Indeed, the connections between eye health and general wellness are phenomenally strong, and so being mindful of how we use our eyes is a very important part of the jigsaw to progressive symptom reduction. Here, I will cover some of the things I’ve learned and what I’ve found actually helps me. Primary sources are Dr Eric Cobb of Zhealth Education, Cheryl Townsley – Wisdom Coach, Dr Joaquin Farias – developer of the Farias Technique for movement disorders, and Dr Stephen Porges – developer of the Polyvagal Theory.
Eyes and Nervous System
Our eyes and vision are strongly tied in with inhibition and arousal of various parts of our Nervous System, and hence feed in both to self-stressing and to our self-relaxing activities and behaviors. Many of the things we do these days with our eyes, unfortunately, feed self-stressing. In particular long periods at a computer, with a narrow, near field focus of our eyes, is not associated with relaxation. This is because when our nervous system detects a threat, we tend to go into a tunnel vision like state too, with fixed eyes, making us hyper-focused on the source of danger (a lion say!). Since constant close computer work mimics this tunnel vision, it can apparently arouse a stress response. We also tend to live in built environments, where the distant horizon is not visible, so exercising our long distance vision is not always easy either.

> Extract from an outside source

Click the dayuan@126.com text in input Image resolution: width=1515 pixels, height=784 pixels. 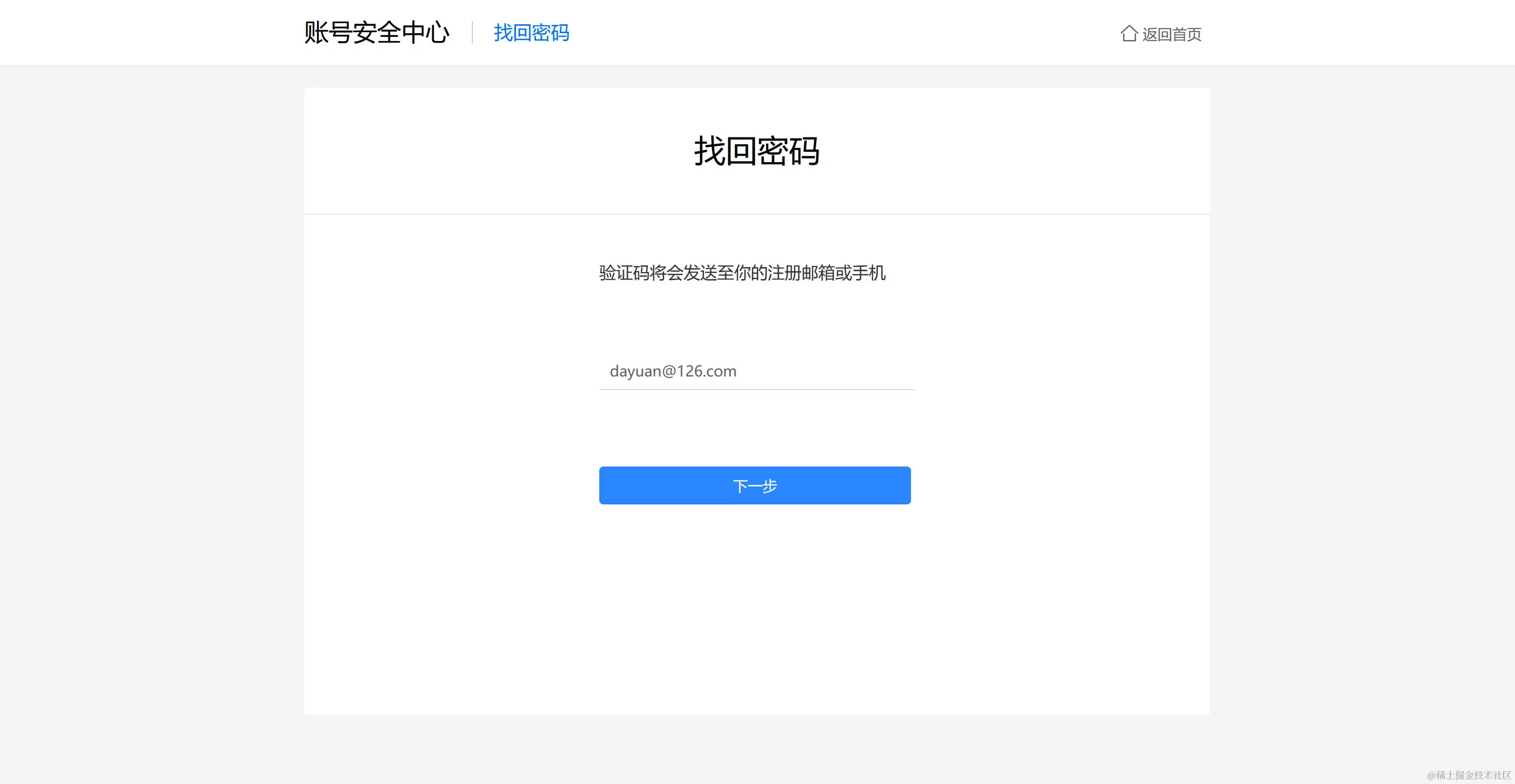pyautogui.click(x=673, y=371)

Meanwhile, “orienting” activities, including turning the head or twisting the neck in order to look around, using our peripheral vision, looking into the far distance, and tracking moving objects, all involve the muscles controlled by the Para-Sympathetic and Social Engagement Nervous systems. These parts of our Nervous System programming act to inhibit fight-flight-freeze responses, see
for my thoughts on how these relate very directly to Parkinson’s Disease specifically. Thus engaging voluntarily in such visual activities or “somatically experiencing” the world around us, helps to calm the system, inhibiting or interrupting stress responses.
Eyes and Thought Patterns
Next time you are lost in your own thoughts, as you come out of the reverie, see if you can be cognitive of what your eyes were doing while you were “in your own head”. What were your “unseeing” eyes actually focused on and was the focal point near or far? Which direction, with respect to your nose, were they looking? I believe most of us will find that the answers to these questions are different depending on whether we are daydreaming pleasant thoughts or locked into anxious ones?

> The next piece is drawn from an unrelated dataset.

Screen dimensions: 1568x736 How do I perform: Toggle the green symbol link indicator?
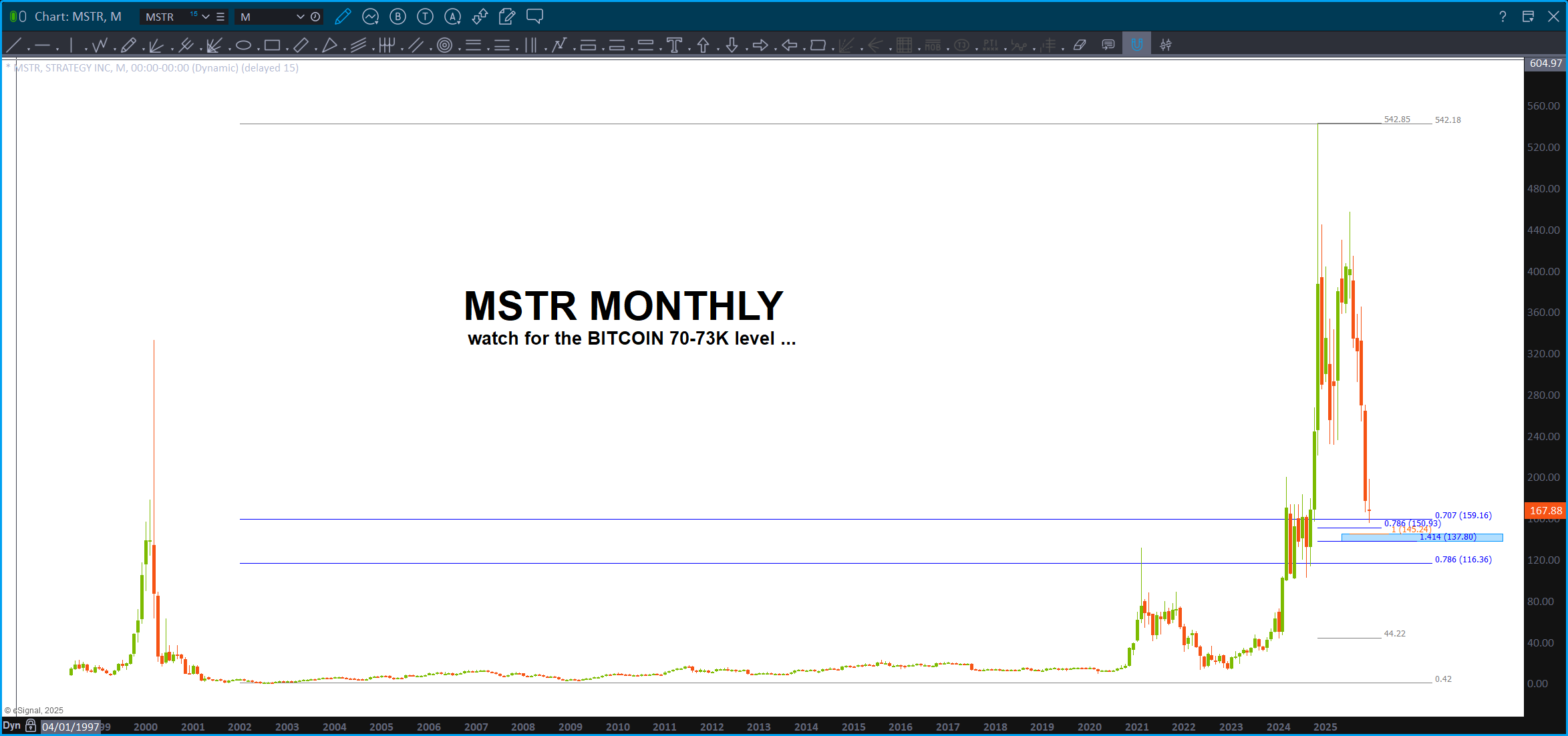(x=13, y=17)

Long before my Parkinson’s Disease diagnosis, I was consistently walking with my head down, looking at, but not consciously seeing, the ground just in front of my feet. I was always lost in busy or anxious or stressful thoughts (mostly about work). I do know this was the case because people close to me would comment about it often, especially when they were talking to me and I didn’t respond became a point of contention – my conscious brain simply didn’t register that they were even speaking to me as it was consumed by own thoughts. Mostly, my hands were in my pockets too. In essence, I had disconnected myself from the world, was not present to my life, was not actively noticing or sensually experiencing what was going on around me. Indeed, I was walking around a bit like a person with PD long before the symptoms became apparent.
I can also remember, even before diagnosis, when actively looking at awe inspiring panoramic natural views while in scenic countryside, I still felt disconnected, as if I was looking at a flat picture, rather than standing in the scenery myself. I believe many people with movement disorders will have had similar behaviors and experiences in the prelude to diagnosis?
Some of the best vision exercises that I’ve found which work for me involve combining eye movement therapies, eye muscle training and active noticing. These exercises have the benefit that they can be done (are probably best done) while symptomatic – when the PD medications have worn off or are not working well. However, it is important to note that eye exercises are very tiring, especially when first starting, and so overdoing it can make symptoms worse initially. Start slowly, restrict to a minute or so, and build up gradually over time.